La puerta se abrió ligeramente, dejando pasar una brisa antinatural que entró por su nuca y le heló el alma. Algunos elementos de la barricada habían caído provocando un aparatoso estruendo que se intensificó con la reverberación del templo. Al otro lado podía oírse el crujir de unos huesos, pero con un eco metálico tan afilado que cortaba hasta los tímpanos; acompañaba a este sonido la suave melodía de un muerto chapoteando en una ciénaga.

La estatua de madera que tenía enfrente seguía sin hablar pero, su fe irracional confundió la química con la que el miedo y la adrenalina inundaron su cerebro con una señal divina. Tomó su arma en posición de combate y se encaró a la puerta entreabierta, esperando a la próxima embestida. Estaba a unos pocos segundos de que nada se interpusiese entre él y lo que fuera que estuviera amenazando la vida y la cordura de los seres humanos.

Las luces marchitas de los cirios se avivaron con la corriente que entraba por la puerta danzando nerviosas por las paredes, dibujando sombras atemorizadas que querían huir. El viento gritaba muerto de miedo, como si huyera y le suplicara a él que hiciera lo mismo. Estiró uno a uno los dedos para agarrar más fuerte la espada, sin perder nunca la guardia. La noche era oscura, la noche era negra y el terror no se dejaba ver al otro lado de la puerta. Solo sabía que volvería a golpear y se encontraría frente a pura demencia retorcida. Pero no hubo más golpes y el aire enmudeció.

La vidriera reventó, volando los cristales por todo el templo. Las velas se apagaron y un vomitivo olor acompañó a la oscuridad. Tomás protegió su cabeza de la lluvia de cristales y se dio la vuelta cuando esta terminó. Casi no podía ver nada más allá de la silueta de Cristo en la cruz. Con los ojos bien abiertos y volviendo a levantar su espada, muy nervioso, buscó a su enemigo sin resultados. Daba mandobles sin sentido, de una lado para otro, y su corazón estaba apunto de estallar. Olía a oxido y a rancio, a podrido; como cuando la comida se pone agria pero aplicado a una pila de cadáveres. El estómago se le contraía y las arcadas le entorpecían sus ya nerviosos movimientos. Solo sentía pánico e impotencia.

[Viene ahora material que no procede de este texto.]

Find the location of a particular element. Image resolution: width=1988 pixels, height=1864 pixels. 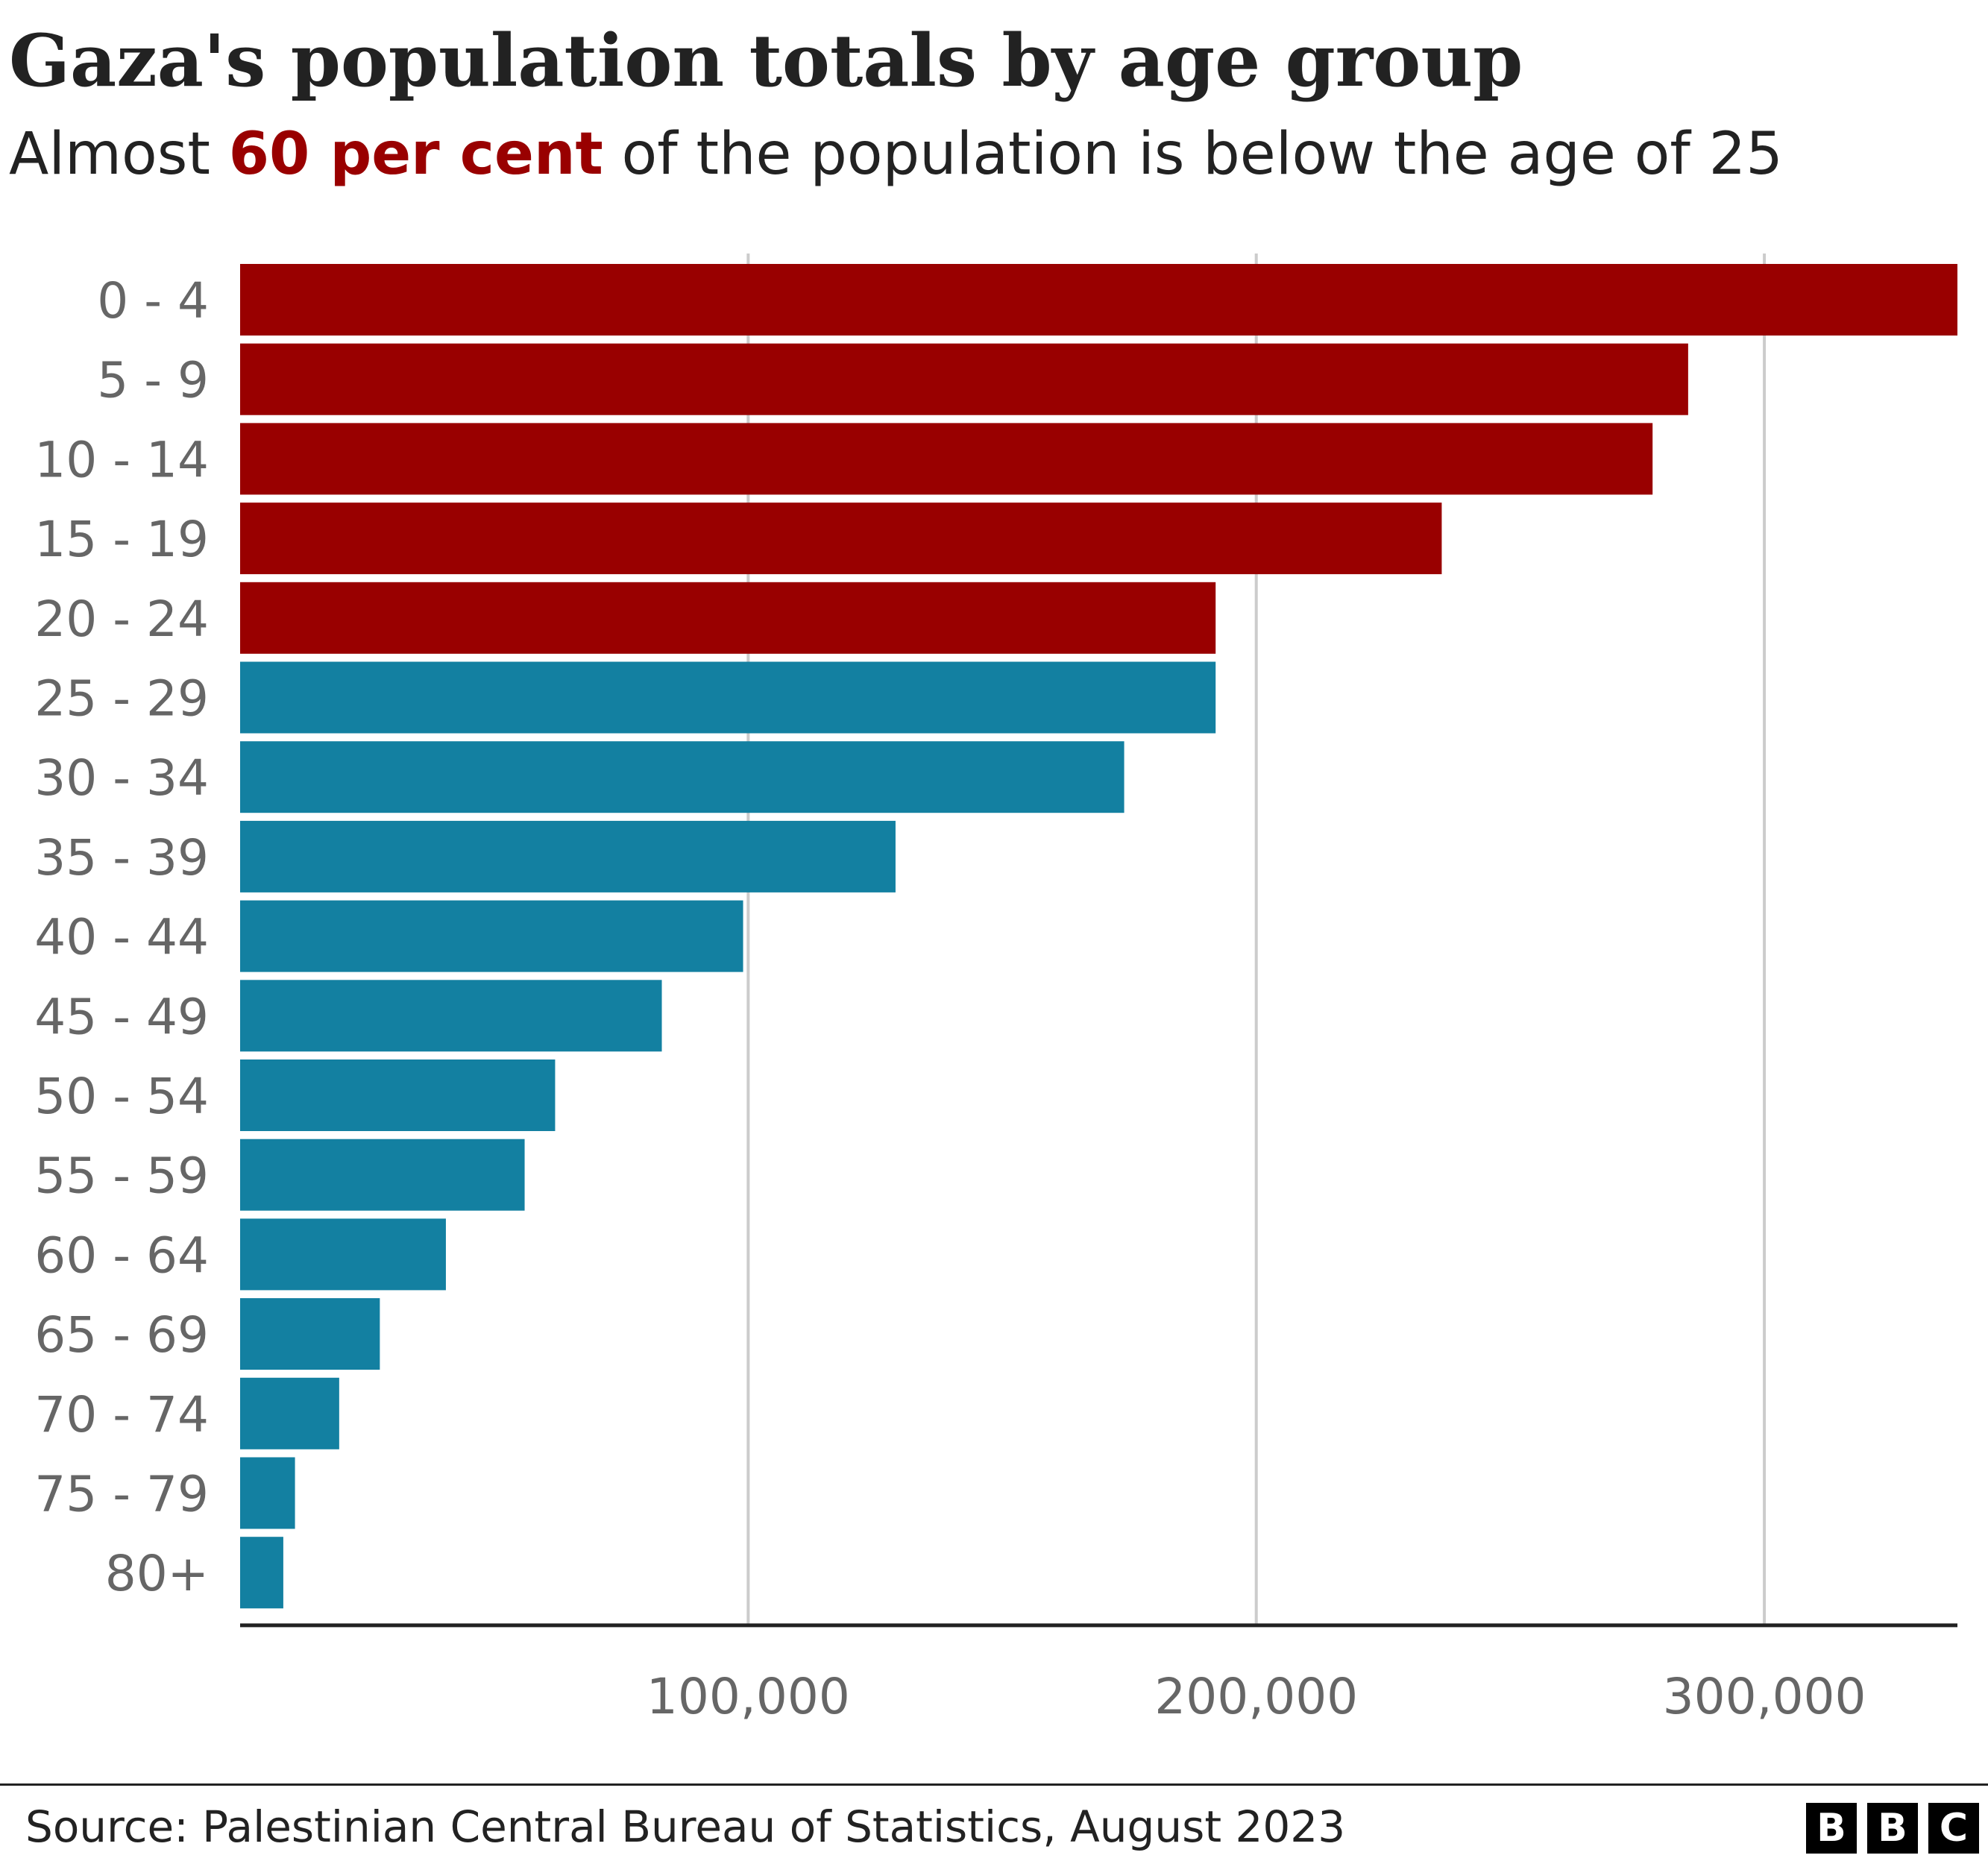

 Las lágrimas terminaron venciéndole y la fuerza de sus músculos apretados se marchó de golpe, dejándole abatido y desesperado. Tras muchas vueltas dando golpes de espada sin sentido, se dio cuenta de que estaba, una vez más, frente a Cristo crucificado. Los tambores de guerra de su corazón pararon como si una garra fría lo hubiese apretado y el olor no afectaba ya a su estómago contraído. Los huesos metálicos volvían quebrarse junto a la melodía viscosa que los acompañaba. Siguiendo el ritmo del incesante borborigmo metálico, asomaron numerosos e informes dedos tras la cabeza de Jesús; la apretaron, rodeando sus ojos y su boca. Corría por las mejillas del ídolo el mismo aceite negro de la espada de Tomás, goteando en el suelo como un llanto impío. Tanto apretaron la cabeza de madera que terminaron por partirla, cayendo sobre el charco negro que se había formado en el suelo. Alzándose sobre los restos de la estatua, un horror que borró la mente de Tomás se presentó emitiendo un sonido impropio de este mundo.